- TEXTE CITÉ
◆ ◆ ◆
THE BATMEN

Naviguant entre un rock’n roll nerveux et un rhythmn blues ample et souple, les Batmen prenait possession de la scène avec une rage efficace et intense. Des guitares tranchantes et claires, une voix chaude, des chœurs peaufinés, une rythmique à vous décoller du siège. Le groupe se forme à Grenoble en 1984 en trio d’abord avec Roberto Lozano (guitare, chant), Patrick Muin (basse) et Christian Vittoz (batterie), puis à quatre avec l’arrivée en 1986 de Miguel Mougier (guitare). Entre 1984 et 1988, ils sortiront deux albums, le premier éponyme chez Closer Records en 1985, produit par Lucas Fox, et le deuxième Bubble Skies, toujours chez Closer Records, en 1988, cette fois produit par Stéphane Saunier et le groupe.

photo : Alain Paire CharlotDHB

« Janvier 1984 : à un jet de médiator de la gare de Grenoble, de la litière improbable des groupuscules progressifs et de combos new-waveurs, naissait le glorieux concept du rhythm and soul. La première chose qui saute aux yeux quand on se penche sur la naissance du groupe c’est l’envie de jouer de ces trois-là et l’intervention décisive d’un hasard plus que favorable : les Batmen agissent sans calcul, ni préméditation. Envie de jouer, elle est évidente. C’est elle qui explique la présence à la fin des années 70 de Christian et Patrick dans des formations incongrues qui ont nom Gloria Footing ou Bändi : directions musicales à géométrie variable et réputation très, très locale, mais aussi concerts en Finlande ou à Barcelone. La même grâce à qui Roberto se retrouve partie prenante des Interimers, une de ces nombreuses formations à boite à rythmes qui fleurissent en 80, où il tentera, sans trop de succès, de préserver les prérogatives du rock face à la machine.
◆ ◆ ◆
- LISTE
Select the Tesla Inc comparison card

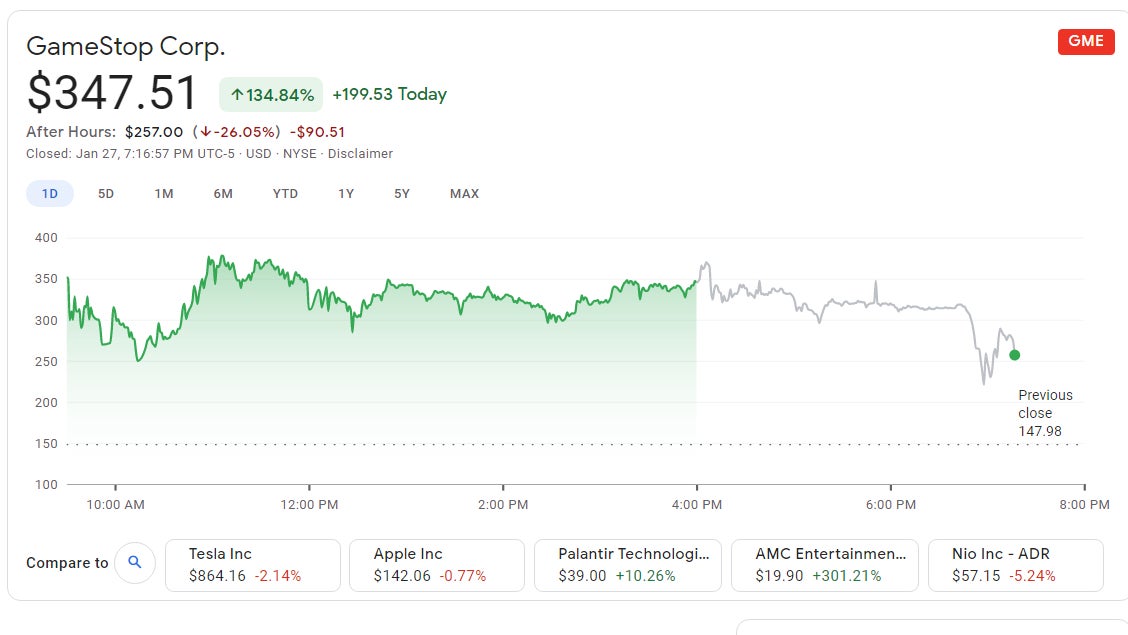(x=252, y=564)
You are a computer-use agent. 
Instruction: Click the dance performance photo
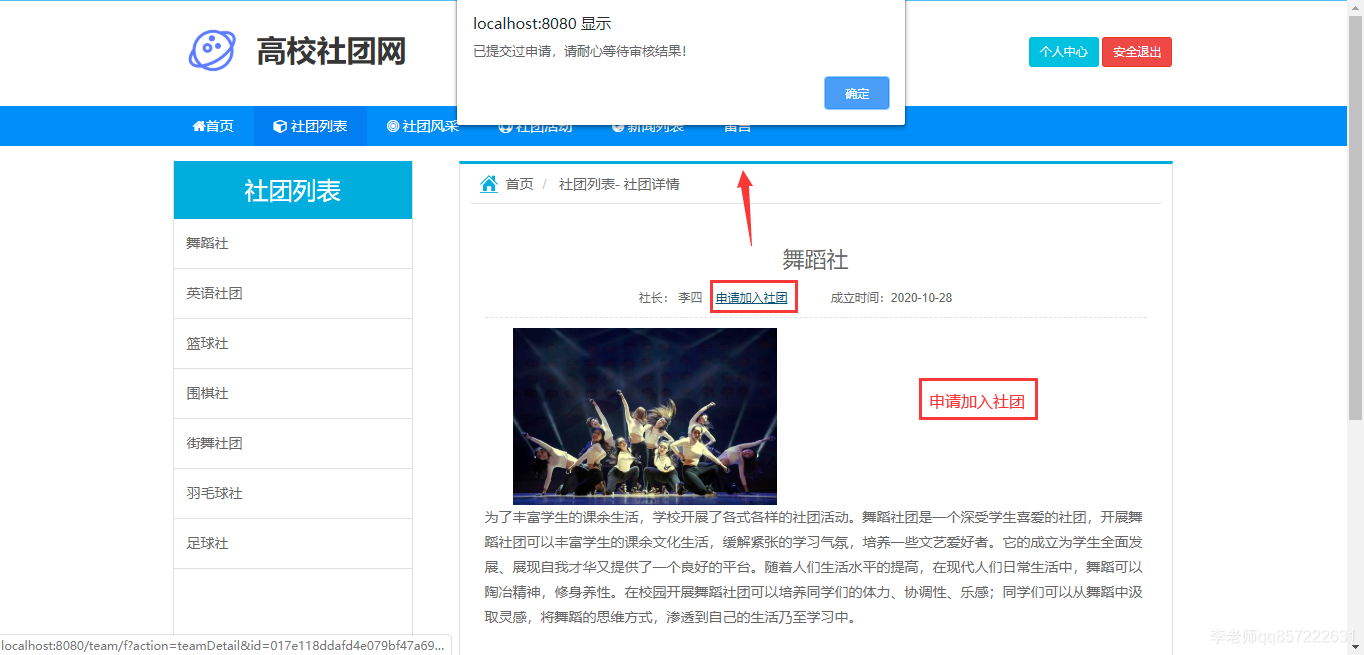coord(644,415)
◆ ◆ ◆
- CONSIGNE 1
Résumez en deux phrases le texte sur les Batmen.
- CONSIGNE 2
Mettez la liste à l'échelle 1,15 en reproduisant chacune de ses lignes sans exception, avec chaque coordonnée multipliée par 1,15 et arrondie à l'entier le plus proche, les demis vers le haut. Laissez les images de côté.
Le texte et la liste n'ont aucun lien entre eux.

- RÉSULTAT ATTENDU 1
Formés à Grenoble en 1984, d'abord en trio avec Roberto Lozano, Patrick Muin et Christian Vittoz, puis à quatre avec l'arrivée de Miguel Mougier en 1986, les Batmen naviguaient entre un rock'n roll nerveux et un rhythm and blues ample et souple. Entre 1984 et 1988, ils ont sorti deux albums chez Closer Records : un premier éponyme en 1985, produit par Lucas Fox, puis Bubble Skies en 1988, produit par Stéphane Saunier et le groupe.

- RÉSULTAT ATTENDU 2
Select the Tesla Inc comparison card

(x=290, y=649)
You are a computer-use agent. 
Instruction: Click the dance performance photo
coord(741,477)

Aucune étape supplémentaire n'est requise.